There came a time, though, when she didn't come. Days and days passed, weeks maybe, and I was anxious that she had come to some harm. Been kept in by angry parents, hurt by bullies at school. Fallen off a kerb and broken bones, perhaps. I couldn't settle without her. And the days dragged on.
I had other visitors, people strolling across the fields, walking their dogs maybe, or scavenging the hedgerows for fruits. But they didn't even look my way, cared nothing for my concerns, saw no fun in the jaunty angle of my hat, as she had left it. She had said it made me look like him, and I smiled.
Autumn moved on into the edge of winter, and the wind whipped at my goat-chewed jacket, blustered my hat away until it caught on the fence. Then she came.
And she was not alone. I saw the two figures some way off, though the evening was dull and darkening. I hoped it was her, of course, but I could not tell. They were walking slowly, no excited spring in their step as there had been in hers. But as they emerged from the gloom, she was there. A smile on her face, a softness I had missed. And he was with her. It had to be him. He had a hat, unusual for one of his age, and he was holding her hand. He had a smile, too. He was happy to be with her, I could see.
And when they were not far away, she looked away from his face, turned to me, let go of his hand, and ran to me, shouting. “Scarecrow! You're still here!” Missing the hat she expected to see on my head, she looked around, ran and picked it up, and set it back on my head, bending to kiss my cheek as she did so.
“Scarecrow, I want you to meet Tim! He's the one I told you about.” She turned to Tim. “Tim, come and meet Scarecrow!”, and she beckoned him, and he came running, took off his hat and bowed low to me. “Mr Scarecrow, Emma's told me so much about you!”

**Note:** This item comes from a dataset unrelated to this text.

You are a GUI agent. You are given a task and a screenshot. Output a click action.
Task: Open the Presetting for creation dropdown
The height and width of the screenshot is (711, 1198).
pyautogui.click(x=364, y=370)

They sat in front of me where she used to sit. He put his arm around her, and she leaned her head on his shoulder, and they sat in silence for some time, looking at me. And when they started to talk together, I felt like an intruder, one who shouldn't be party to their jokes, their memories, their intimacies. But they stayed there until it was nearly dark.
Jumping up and brushing the grass off their clothes, they held each other tight for a moment, and kissed. And I felt tears in my eyes. Then Emma turned away from Tim and came over to me. She bent and kissed my cheek, pulled my hat down tighter over my head, and whispered to me. “Thank you, Scarecrow. Thank you for being here always, and for listening to me. I have Tim, just as I wanted. And you wanted that for me, too, didn't you? Thank you, Scarecrow.” She straightened, and stood in front of me for a few more moments, smiling that beautiful smile, then turned and walked back to Tim, holding out her hand to take his.

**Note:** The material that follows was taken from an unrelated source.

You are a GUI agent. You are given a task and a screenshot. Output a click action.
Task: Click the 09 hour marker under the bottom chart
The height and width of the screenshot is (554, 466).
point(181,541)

Tim took his eyes off her and looked over to me. He tugged gently on Emma's arm, and walked over to me. “It's been a pleasure to meet you, Mr Scarecrow. Thank you for looking after my Emma.” Then he paused a moment before taking my hat off and throwing it down. Slowly, he removed his own hat and placed it carefully on my head, standing back to consider how it looked. “Excellent!” he declared, and Emma clapped, laughing.
They left. Before disappearing from view, they stopped and waved, then, hand in hand, they slipped away into the darkness. There was silence.
The silence was disturbed some time later. The goat rustled along out of the dark, stopping from time to time to pull at grass or thistles. And chewed away happily at my old hat, discarded on the ground.